A few hours later, I was sitting watching a funny movie on TV, trying to distract myself, as usual. I found myself pleading out loud to God. “Please help me! I can’t do this alone. Chrissy needs me; I need her and Mike! I love my life!” Then Mike came in, and the pity party ensued. I talked about how unfair this was – first a shitty childhood with a messed-up family, then I finally create a happy one of my own and this happens! All I wanted was to create a childhood for Chrissy that I didn’t have, and now here’s something I can’t control. Why me? I cried my eyes out, and Mike listened.
I felt immediately better after that and it has continued throughout the week. I haven’t had any more crying jags, and I’ve even had some peeks of hope. For some reason, dying is no longer in the forefront of my mind. I’ve been focusing on helping Chrissy hone in on a career path and planning our first college visit. I’ve been enjoying her company when I get the privilege to see her between her busy activities and homework. I even finished a book I was reading, and it had nothing to do with cancer. I’ve caught up with friends on the phone and online. I remind myself, once again, I’m living with cancer, and I’m not ready to throw in the towel anytime soon.

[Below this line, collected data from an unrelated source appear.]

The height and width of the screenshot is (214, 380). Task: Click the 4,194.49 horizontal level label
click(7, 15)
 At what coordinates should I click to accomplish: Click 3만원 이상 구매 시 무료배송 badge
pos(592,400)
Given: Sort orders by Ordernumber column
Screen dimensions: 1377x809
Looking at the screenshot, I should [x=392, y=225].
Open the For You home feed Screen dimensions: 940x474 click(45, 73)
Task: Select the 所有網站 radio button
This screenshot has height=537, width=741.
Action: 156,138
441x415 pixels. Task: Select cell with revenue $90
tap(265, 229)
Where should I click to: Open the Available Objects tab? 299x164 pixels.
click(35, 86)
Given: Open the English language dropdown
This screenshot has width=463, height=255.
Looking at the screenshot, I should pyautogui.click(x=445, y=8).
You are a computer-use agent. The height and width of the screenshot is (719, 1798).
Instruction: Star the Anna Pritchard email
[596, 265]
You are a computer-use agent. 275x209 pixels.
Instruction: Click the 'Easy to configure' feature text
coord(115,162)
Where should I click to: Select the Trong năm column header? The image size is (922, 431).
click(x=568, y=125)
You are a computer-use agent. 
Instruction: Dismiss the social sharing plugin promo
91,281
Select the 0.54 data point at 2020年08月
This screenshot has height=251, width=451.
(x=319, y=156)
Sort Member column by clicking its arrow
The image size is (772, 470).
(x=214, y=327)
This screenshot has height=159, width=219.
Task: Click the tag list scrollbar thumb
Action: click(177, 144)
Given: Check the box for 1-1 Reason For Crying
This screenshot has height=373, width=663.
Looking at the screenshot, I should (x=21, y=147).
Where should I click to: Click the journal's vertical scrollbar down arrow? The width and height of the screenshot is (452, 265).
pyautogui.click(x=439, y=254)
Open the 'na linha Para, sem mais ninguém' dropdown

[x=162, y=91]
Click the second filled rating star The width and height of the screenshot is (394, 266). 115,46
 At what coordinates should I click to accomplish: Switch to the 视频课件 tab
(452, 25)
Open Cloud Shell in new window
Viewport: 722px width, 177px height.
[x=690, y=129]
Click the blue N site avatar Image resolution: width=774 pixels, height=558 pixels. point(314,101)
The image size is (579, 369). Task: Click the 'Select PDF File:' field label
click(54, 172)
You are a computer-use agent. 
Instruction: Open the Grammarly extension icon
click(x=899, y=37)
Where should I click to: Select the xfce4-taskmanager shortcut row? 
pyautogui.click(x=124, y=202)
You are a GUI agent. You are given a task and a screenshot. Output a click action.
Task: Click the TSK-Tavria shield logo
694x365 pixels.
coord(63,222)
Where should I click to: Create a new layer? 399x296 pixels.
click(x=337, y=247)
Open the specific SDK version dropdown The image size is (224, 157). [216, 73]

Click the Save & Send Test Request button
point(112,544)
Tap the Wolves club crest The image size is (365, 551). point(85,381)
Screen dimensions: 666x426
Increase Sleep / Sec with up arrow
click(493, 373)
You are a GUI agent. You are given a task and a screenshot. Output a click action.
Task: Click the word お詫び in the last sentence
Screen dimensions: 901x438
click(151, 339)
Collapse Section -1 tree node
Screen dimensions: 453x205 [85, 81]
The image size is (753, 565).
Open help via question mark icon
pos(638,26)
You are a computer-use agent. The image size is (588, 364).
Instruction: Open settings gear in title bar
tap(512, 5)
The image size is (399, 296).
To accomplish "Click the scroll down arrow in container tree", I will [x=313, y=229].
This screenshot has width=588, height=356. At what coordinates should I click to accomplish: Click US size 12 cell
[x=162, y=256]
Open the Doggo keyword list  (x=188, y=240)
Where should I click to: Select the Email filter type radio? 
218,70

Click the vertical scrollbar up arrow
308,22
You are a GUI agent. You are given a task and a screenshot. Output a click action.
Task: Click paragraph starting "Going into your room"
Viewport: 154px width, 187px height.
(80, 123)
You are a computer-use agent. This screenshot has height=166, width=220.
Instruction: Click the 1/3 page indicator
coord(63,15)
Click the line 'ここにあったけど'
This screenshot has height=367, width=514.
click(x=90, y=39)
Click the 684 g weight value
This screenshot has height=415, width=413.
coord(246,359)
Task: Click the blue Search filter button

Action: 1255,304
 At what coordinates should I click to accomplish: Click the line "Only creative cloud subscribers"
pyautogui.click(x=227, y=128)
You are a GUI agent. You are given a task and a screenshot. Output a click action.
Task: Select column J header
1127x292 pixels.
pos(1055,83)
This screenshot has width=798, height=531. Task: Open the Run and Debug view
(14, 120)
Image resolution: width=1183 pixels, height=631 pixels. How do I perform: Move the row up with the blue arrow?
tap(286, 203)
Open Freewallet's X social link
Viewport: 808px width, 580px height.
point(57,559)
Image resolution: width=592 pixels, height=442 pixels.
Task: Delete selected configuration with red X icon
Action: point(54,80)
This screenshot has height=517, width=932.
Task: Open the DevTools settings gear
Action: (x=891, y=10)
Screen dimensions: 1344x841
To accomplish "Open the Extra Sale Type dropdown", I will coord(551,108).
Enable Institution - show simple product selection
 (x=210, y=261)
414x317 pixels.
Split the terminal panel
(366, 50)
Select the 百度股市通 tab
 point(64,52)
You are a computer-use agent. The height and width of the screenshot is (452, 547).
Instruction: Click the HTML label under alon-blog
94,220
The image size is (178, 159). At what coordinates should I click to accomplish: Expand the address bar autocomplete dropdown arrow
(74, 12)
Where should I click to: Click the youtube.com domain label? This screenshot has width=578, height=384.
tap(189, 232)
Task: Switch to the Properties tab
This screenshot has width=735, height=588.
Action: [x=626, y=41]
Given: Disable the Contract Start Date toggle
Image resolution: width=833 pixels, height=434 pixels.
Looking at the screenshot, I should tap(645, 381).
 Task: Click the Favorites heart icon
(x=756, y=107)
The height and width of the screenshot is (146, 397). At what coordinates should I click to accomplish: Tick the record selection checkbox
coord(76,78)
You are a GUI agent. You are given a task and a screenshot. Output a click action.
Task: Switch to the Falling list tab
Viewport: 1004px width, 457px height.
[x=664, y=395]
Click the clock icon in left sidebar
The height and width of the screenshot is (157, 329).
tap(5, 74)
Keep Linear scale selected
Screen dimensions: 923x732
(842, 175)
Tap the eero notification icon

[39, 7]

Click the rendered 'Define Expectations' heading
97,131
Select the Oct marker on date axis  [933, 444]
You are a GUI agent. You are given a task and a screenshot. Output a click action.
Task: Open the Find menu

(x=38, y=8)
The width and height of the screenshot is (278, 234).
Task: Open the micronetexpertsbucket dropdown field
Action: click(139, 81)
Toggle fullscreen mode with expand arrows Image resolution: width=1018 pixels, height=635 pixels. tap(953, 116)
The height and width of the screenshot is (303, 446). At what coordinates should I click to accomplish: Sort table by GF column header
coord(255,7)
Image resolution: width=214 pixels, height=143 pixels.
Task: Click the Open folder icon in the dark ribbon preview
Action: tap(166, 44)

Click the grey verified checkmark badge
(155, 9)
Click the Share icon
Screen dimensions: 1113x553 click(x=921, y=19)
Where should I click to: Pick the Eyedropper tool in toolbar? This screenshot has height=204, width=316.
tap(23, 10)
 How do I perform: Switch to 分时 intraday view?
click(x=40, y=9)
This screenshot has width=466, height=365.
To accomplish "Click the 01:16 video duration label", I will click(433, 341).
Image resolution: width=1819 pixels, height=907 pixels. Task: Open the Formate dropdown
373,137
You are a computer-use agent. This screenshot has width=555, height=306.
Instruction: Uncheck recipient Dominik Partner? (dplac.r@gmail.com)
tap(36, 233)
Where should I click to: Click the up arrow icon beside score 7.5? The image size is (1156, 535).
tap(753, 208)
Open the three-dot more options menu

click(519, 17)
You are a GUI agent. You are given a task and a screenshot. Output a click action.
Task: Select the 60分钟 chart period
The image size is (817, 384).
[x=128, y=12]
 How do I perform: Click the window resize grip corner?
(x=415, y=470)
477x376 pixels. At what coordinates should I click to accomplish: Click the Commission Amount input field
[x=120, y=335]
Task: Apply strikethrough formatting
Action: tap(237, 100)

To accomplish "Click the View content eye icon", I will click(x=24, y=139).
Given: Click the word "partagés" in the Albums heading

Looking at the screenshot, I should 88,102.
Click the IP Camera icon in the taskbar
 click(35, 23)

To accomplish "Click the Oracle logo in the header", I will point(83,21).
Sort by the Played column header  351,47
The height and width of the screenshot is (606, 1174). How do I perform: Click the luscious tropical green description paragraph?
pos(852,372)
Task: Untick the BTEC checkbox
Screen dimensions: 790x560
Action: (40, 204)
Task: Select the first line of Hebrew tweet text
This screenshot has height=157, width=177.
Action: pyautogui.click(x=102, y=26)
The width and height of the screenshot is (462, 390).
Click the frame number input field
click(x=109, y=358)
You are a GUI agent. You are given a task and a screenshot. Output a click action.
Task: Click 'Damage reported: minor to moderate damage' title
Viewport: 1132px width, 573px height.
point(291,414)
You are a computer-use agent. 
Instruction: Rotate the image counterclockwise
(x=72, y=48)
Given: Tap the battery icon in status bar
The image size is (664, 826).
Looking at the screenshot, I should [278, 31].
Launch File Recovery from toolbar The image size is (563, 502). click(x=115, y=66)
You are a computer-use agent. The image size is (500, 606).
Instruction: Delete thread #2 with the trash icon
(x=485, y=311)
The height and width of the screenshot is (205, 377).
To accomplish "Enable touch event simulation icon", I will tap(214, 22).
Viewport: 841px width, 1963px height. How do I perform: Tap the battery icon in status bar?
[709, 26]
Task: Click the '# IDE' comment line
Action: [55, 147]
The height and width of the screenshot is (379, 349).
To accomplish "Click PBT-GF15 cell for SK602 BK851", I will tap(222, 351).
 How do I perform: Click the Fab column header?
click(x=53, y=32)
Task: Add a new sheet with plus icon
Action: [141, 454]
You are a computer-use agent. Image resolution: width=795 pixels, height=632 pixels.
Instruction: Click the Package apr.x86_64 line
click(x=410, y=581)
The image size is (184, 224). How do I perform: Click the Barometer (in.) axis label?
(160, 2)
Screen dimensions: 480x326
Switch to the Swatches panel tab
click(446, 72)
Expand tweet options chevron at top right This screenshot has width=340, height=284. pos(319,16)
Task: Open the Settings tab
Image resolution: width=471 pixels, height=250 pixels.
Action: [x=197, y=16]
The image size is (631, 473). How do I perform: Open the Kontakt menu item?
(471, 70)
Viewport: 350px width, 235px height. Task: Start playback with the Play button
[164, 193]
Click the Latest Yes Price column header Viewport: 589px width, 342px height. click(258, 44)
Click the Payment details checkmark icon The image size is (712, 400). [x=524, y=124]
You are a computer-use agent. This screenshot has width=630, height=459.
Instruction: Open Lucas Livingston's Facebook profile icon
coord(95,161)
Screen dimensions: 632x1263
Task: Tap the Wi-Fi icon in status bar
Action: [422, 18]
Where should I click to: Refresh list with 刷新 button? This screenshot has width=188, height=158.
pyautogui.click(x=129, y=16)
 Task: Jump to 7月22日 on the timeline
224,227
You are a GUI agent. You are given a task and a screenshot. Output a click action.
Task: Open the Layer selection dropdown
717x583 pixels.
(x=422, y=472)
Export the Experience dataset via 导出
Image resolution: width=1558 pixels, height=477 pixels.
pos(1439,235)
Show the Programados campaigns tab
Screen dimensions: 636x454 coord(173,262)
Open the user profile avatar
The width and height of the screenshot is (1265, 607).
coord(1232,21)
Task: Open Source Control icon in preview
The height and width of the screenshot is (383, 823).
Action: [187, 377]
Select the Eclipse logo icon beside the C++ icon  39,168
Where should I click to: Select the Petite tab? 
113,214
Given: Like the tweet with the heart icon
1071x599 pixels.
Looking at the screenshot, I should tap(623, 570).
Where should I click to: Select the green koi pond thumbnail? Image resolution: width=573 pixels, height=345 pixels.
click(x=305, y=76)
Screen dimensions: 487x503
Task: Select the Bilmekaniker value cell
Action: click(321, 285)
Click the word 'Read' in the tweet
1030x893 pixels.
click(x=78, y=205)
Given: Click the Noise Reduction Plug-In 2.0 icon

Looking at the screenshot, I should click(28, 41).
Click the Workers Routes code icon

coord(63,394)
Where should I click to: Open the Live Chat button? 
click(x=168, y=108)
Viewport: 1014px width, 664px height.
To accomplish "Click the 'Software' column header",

So maybe getting that pity party out of the way was a good thing. Who knows, I might have another one or two or more. But I’m not going to stay in that place all the time. I will move through them and move on with my life. I’m also giving myself a break from feeling like I have to be a strong woman who is always focused on helping others. I’ve learned I can sit and watch TV, and that’s OK. I can sit and read a book, and that’s OK, too. I can take a little walk with Mike or visit a friend. I don’t have to do anything earth-shaking, productive or heroic. I don’t have to try to make an impact by promoting my book or give talks right now. This is me time, and I’m going to be gentle with myself and allow myself to manage the best that I can.